The prices of Singapore’s private properties decreased by 0.1% in the last quarter of 2018 even as prices rose 7.9 percent for the entire year.
Photo by Show En Kang
According to flash estimates from the Urban Redevelopment Authority (URA), prices of landed homes led the slowdown, falling by 1.8 per cent, reversing a 2.3 per cent rise in the third quarter. Prices of condominiums and private apartments edged up 0.3 per cent after no change in the previous quarter.
Prices of non-landed private residential properties decreased by 1.5 per cent in Core Central Region (CCR), compared to the 1.3 per cent increase in the previous quarter.

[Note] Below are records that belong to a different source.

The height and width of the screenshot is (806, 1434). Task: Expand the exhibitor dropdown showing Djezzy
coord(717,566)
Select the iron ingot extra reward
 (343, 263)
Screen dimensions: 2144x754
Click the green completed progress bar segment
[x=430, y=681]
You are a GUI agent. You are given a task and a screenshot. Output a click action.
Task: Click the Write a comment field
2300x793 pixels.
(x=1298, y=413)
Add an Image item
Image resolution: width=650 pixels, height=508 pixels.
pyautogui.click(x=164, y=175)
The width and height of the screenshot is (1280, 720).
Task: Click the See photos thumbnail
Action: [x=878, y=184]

The introduction of the latest round of cooling measures in July 2018 has had a detrimental effect on Singapore’s property market which had earlier showed signs of rebounding as all en bloc sales fell through.
Despite the gloomy outlook for 2019, property experts believe there is still a silver lining especially in the luxury property segment as cash-rich foreigners continue to flock to Singapore to invest in properties.
Singapore’s additional stamp duty of 15% on foreigners is still less than the 30% imposed by Hong Kong whose property prices are one and a half to two times higher.
Unlike other countries like Australia, New Zealand, United Kingdom and Canada, Singapore does not impose a capital gain tax on foreigners selling their properties.